Level: Introductory Frank De Gilio (degilio@us.ibm.com), Senior complex solutions architect, IBM , IBM Design Center for On Demand Business
21 Sep 2004 Grid resource managers manage workload from requesters to the available grid
engines. What happens when there's more work than available engines can handle?
Traditionally, this condition causes queuing and additional wait times for the user
community. What would happen if the grid resource manager could appeal to some
outside entity to add engine resources? What if there were multiple grids within an
enterprise and this outside entity could determine which grid most needed resources?
This article discusses how resources can be managed into and out of a grid
environment using an example infrastructure.
Introduction
What's the biggest roadblock to acceptance of an on demand business environment?
It isn't technology. The e-business world provides many examples of technology
evolving quickly to support new needs. The biggest roadblock is politics. By
itself, on demand business is an apolitical model: it looks at what's needed to
ensure that all resources are used to the best benefit of the enterprise.
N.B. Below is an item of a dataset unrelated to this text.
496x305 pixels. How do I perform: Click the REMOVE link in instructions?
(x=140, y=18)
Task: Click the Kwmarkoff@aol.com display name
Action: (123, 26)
But the
enterprise is extremely political. Since these two models -- the apolitical on
demand business environment and the political enterprise -- are diametrically
opposed, we need technology that encourages enterprise "kingdoms" to share their
resources. As grid computing moves from purely scientific and mathematical use to
a more utility-based model, the technology to leverage the proper use of servers
in this environment must be in place.
In this article, I'll draw examples from some work we did in the IBM Design
Center for On Demand Business for a financial institution. The models used were
based on grid workloads that followed trading examples, but they're representative
of basic grid workload models we've seen for a number of different business
clients.
For the financial institution, we used IBM Tivoli® Intelligent Orchestrator
(TIO) software because it enables an organization to add and remove servers from a
processing environment based on the needs of that environment. Traditionally, TIO
has been deployed in Web-based environments to ensure the best use of servers
throughout multiple tiers. This has been accomplished by analyzing the CPU use of
the server and the rate of work to the server from the network. If TIO can be
adapted to serve the grids as well, it would be a powerful tool for managing
servers across multiple heterogeneous environments. Suddenly, servers become
commodities to share across departments -- hoarding of departmental server
resources can become a thing of the past. This article defines the methodology
used to transform the TIO product in its traditional Web-based world into one of
looking across multiple worlds.
The business problem
Enterprises constantly struggle to find the best way to manage their hardware,
software, and management resources. Often new applications drag with them a new
set of servers. To ensure servers will handle expected demand, capacity planners
frequently overestimate the load to ensure there is enough room for growth as the
application usage rises. If the estimate is too low, performance suffers. If the
estimate is too high, resources are wasted. Since the typical political climate
discourages sharing of resources, the wasted resources are never used. The
disturbing thing to CIO and IT organizations is that such wasted resources can
never be brought to bear on resource-starved applications. Some users can be stuck
with poorly performing applications while perfectly useful resources lie idle.
The solution
Several technologies are coming together now to solve this problem. The advent of
efficient Web services, the proliferation of J2EE underpinnings for those Web
services, and the power of grid computing allow application components to be
efficiently deployed within a heterogeneous environment. Applications have become
less platform- and infrastructure-dependent and more focused on solving business
problems. This paves the way for using grids in a utility model. In environments
where multiple grids must contend for the same resources or must share resources
with non-grid environments, we need something outside the grid to ensure proper
deployment of servers. In our work with the financial institution, we used IBM
Tivoli Intelligent Orchestrator (TIO) to fill this need. TIO also provides the
ability to track deployments of server environments, which allows a person to keep
track of how and for whom a server deployment is carried out. Simply put, TIO
provides the framework for removing the political as well as technical barriers
that might stand in the way of an enterprise becoming more of an on demand
business.
In our work with the financial institution, we combined Tivoli Intelligent
Orchestrator with DataSynapse GridServer. Let's look briefly at these products so
you can get an idea of how they work together.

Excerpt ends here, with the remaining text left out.